Já estão reportados na literatura sete genes de resistência à ferrugem asiática da soja, os chamados genes Rpp. A TMG foi pioneira na descoberta e identificação de um desses sete genes, o gene Rpp5, que aparentemente é o gene mais eficiente contra o fungo nas condições atuais.

Alexandre Garcia explica que o gene está presente naturalmente em acessos de soja. Contudo, esses acessos “fonte” dos genes não possuem nenhuma adaptação que permita o plantio no Brasil. “Por isso, para lançar uma nova cultivar resistente, é preciso realizar o melhoramento genético, por meio de uma série de cruzamentos e seleção das plantas que contenham o gene e que sejam adaptadas as regiões de plantio desejadas”.

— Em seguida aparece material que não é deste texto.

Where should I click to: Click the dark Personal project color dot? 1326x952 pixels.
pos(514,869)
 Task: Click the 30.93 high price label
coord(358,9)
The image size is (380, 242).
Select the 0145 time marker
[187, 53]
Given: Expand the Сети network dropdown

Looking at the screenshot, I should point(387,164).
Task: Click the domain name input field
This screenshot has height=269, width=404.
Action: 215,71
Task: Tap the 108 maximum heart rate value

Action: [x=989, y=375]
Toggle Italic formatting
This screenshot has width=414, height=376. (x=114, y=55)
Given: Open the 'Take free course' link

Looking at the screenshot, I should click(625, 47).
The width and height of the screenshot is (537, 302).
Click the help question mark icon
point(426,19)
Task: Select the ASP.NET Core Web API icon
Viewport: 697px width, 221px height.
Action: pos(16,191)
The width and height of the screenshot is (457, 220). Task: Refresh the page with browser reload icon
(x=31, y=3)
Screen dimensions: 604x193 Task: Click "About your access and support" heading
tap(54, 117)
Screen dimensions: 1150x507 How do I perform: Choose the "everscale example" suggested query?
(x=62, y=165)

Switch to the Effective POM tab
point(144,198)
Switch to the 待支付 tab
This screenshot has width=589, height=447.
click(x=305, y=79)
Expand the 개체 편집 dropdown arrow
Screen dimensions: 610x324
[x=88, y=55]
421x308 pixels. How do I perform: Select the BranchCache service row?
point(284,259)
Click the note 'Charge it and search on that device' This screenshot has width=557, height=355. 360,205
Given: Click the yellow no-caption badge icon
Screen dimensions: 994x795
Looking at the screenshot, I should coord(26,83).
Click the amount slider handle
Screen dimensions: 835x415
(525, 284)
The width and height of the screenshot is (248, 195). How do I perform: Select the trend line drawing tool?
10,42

A TMG identificou as principais “fontes” do gene Rpp5 para serem usadas em programas de melhoramento e ainda conseguiu determinar o local em que esse gene está posicionado no genoma da soja e quais sequências de DNA (os chamados marcadores moleculares) podem ser usadas para confirmar a presença dele e selecionar plantas resistentes.

A patente, portanto, cobre a utilização de marcadores moleculares de DNA para identificar e selecionar plantas que contenham o gene Rpp5. Isso é um processo que impacta principalmente empresas de melhoramento e desenvolvimento de cultivares de soja, já que o uso de marcadores moleculares no processo de seleção de plantas se tornou rotina e ferramenta essencial para mandar velocidade e competitividade dos programas.

Obviamente, o cruzamento natural e seleção visual de plantas com resistência ainda pode ser feito.